Home IL PARROCO Editoriali 2015 Editoriale aprile 2015

Editoriale aprile 2015

UN EROE SCONOSCIUTO DELLA RESISTENZA:

DON NICOLA BISANTI

di don Francesco Cazzato



La data della Pasqua e del 25, giornata della “Resistenza”, sono i due giorni che focalizzano l’attenzione ogni anno quando giriamo il calendario al mese di aprile. Per il 04 novembre è sufficiente sostare vicino alla lapide recante i nomi dei presiccesi “caduti” per sentire vicina la frontiera-teatro della prima guerra mondiale, per il 25 aprile si vanno a raccogliere testimonianze trasmesse in televisione o lette sui libri e ignoriamo di aver avuto tra noi per 18 anni (dal 1949 al 1° marzo 1967) un sacerdote premiato con “Encomio Pubblico” perché attivo nella Resistenza: don Nicola Bisanti.

Era nato a Salve il 12.01.1907, aveva frequentato il seminario di Urbino e prestato il servizio di leva come radiotelegrafista della Marina Militare, divenne sacerdote il 16 giugno 1940 e quindi parroco di Giano dell’Umbria; qui negli anni 1943/44 sostenne con rischio della vita i raggruppamenti dei Partigiani del Gran Sasso. Riporto il testo integrale del “Pubblico Encomio.

COMANDO PATRIOTI ITALIA CENTRALE

Raggruppamento Gran Sasso

Banda Del Sero Luigi

Il sottoscritto LUIGI DEL SERO Capo della Banda Patrioti Italiani (GRAN SASSO) Gruppo Monti Martani

ELOGIA

Il Sig. Don Nicola Bisanti parroco di Castognola e Rettore della Chiesa di S. FELICE di Giano dell’Umbria per aver sostenuto moralmente e materialmente i Patrioti dando larga ospitalità nel periodo burrascoso dal 15 Settembre 1943 al 16 Giugno 1944, dimostrando in tal modo il suo alto spirito patriottico unendo con la massima prudenza e sagacia il magnifico binomia di Religione e Patria.

In Fede di ciò sento il bisogno di rilasciare il presente attestato in segno di riconoscenza e ringraziamento.

Il Capo della Banda

(Luigi del Sero)

Nel 1949 don nicola venne a Presicce come viceparroco. Tutti i presiccesi con oltre mezzo secolo alle spalle lo ricordano come prete schivo e semplice, stabile “sentinella” sempre presente e disponibile in chiesa; era lui a celebrare la prima messa del mattino e la “serotina” della sera; moltissimi hanno ricevuto da lui il sacramento del Battesimo e sono stati uniti nel sacramento del Matrimonio; faceva da “padre spirituale” nella Confraternita di S. Luigi. Il suo parlare schietto e conciso non favoriva l’applauso della gente, per molti infatti don Nicola era considerato un prete di serie B; noi chierichetti vivevamo i nostri infantili bisticci vegliati dal suo sguardo sereno e apprezzavamo la sua silenziosa omertà. Per i più piccoli faceva scivolare dal canale dell’acqua piovana della terrazzina antistante la sua camera le caramelle dicendo che erano gli angeli a donarle…

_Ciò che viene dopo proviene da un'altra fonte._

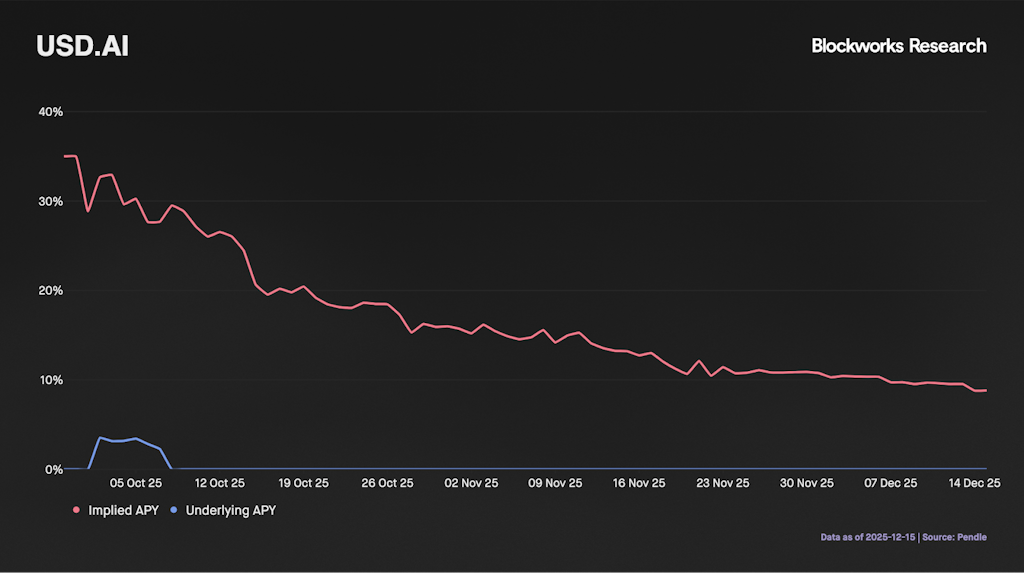Click the Data as of 2025-12-15 note

(x=867, y=537)
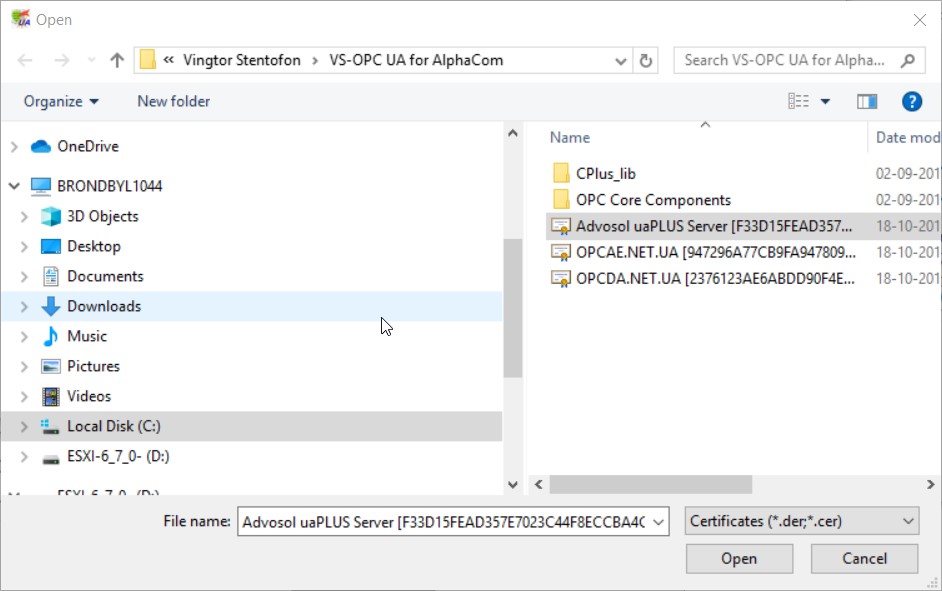This screenshot has width=942, height=591.
Task: Toggle the preview pane icon
Action: coord(867,101)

La mattina del 1° marzo 1967 le persone pazientavano in chiesa per l’insolito ritardo… fu forzata la porta del suo appartamentino… don Nicola era nel Riposo Eterno.

Il nome di quel prete, per alcuni, di serie B, vero operaio nella “vigna del Signore”, è giusto che venga menzionato, anche da noi, come un eroe nella ricorrenza civica della Resistenza.